Dementia with Lewy bodies in women: combating misdiagnosis through sex-specific biomarkers of disease risk and progression

Dementia with Lewy Bodies (DLB) is difficult to diagnose clinically, particularly in women, and our new genome-wide association study may explain why this is true; Males and females have different signatures of genetic risk for DLB. This may explain why DLB is less prevalent in woman and presents with a more Alzheimer’s disease-like clinical profile, thus making DLB in woman more likely to be mis-diagnosed as AD clinically. Early misdiagnosis and non-diagnosis are common, especially in women, and clinicians need objective biomarkers to support their initial DLB diagnosis. In this project, we will examine the effects of different risk genes in DLB on new biomarkers in blood and cerebrospinal fluid in women compared to men, and how they relate to the clinical characteristics of DLB, with a particular focus on woman. We will further identify possible sex-specific responses to treatment with Ambroxol in DLB in persons participating in a clinical drug trial.

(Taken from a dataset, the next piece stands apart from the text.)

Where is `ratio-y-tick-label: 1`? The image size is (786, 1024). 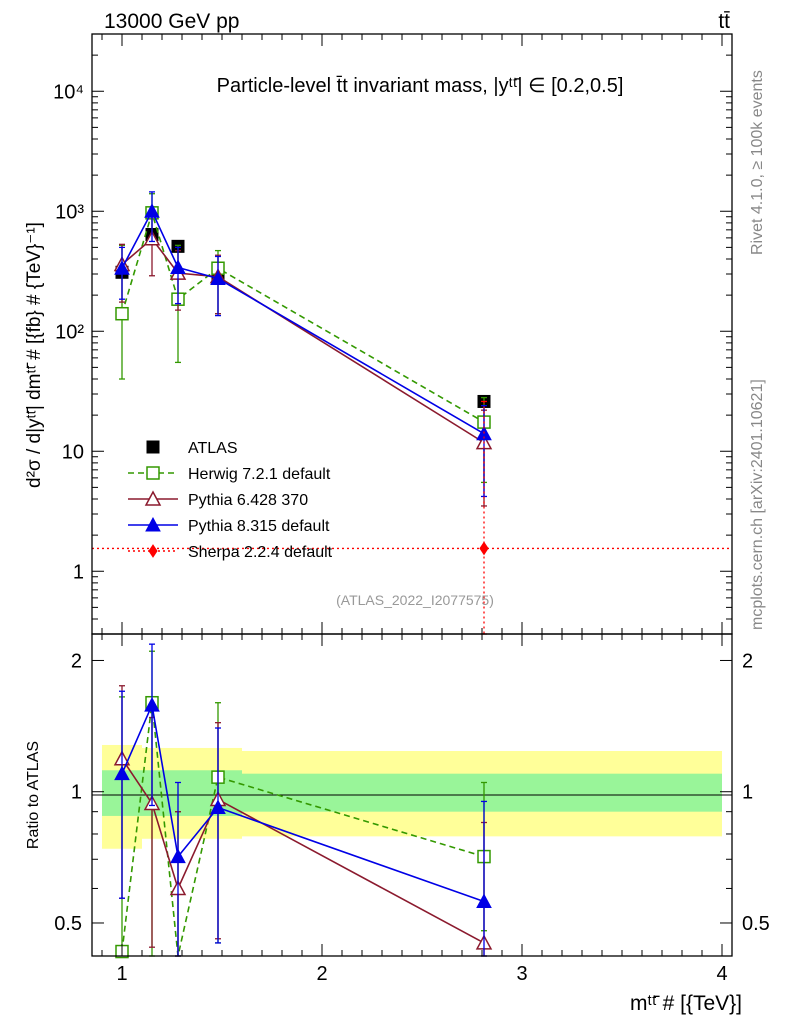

Dementia with Lewy Bodies (DLB) is difficult to diagnose, particularly in women, and our new DLB genome-wide association study (GWAS) may explain why this is true; Males and females have different signatures of genetic risk for DLB. Notably, APOE was the only significant genetic hit for women diagnosed with DLB whilst the known PD-risk loci at SNCA and GBA increased the risk of DLB only in males. This may explain why DLB is less prevalent in woman and presents with a more AD-like clinical profile, thus making DLB in woman more likely to be mis-diagnosed as AD clinically. Early misdiagnosis and non-diagnosis are common, especially in women, and clinicians need objective biomarkers to support their initial DLB diagnosis. We have validated genetic sex-specific differences in DLB by executing a new, larger GWAS. We will extend this to understand the impact of these differences on disease severity and progression. To understand how the sex-specific genetic signatures impact disease risk, we will use a panel of cutting-edge biofluid biomarkers to assess how SNCA variants impact misfolded and aggregated forms of alpha-synuclein, how GBA variants impact GCase (dys)function, and how ApoE variants reflect Alzheimer’s disease co-pathology in DLB with a particular focus on woman. These data will be combined to update current thinking on sex-specific protocols for the diagnosis of DLB and to combat the unacceptable rates of misdiagnosis of women with DLB. We will identify possible sex-specific responses to treatment of Ambroxol in DLB in the ANeED Study. For this call we apply for funding to perform the science work and costs related to the new biomarkers defined above with a particular focus on woman. We expect to find new biomarkers for diagnosing DLB with higher precision in woman than the clinical diagnostic workup we rely on today.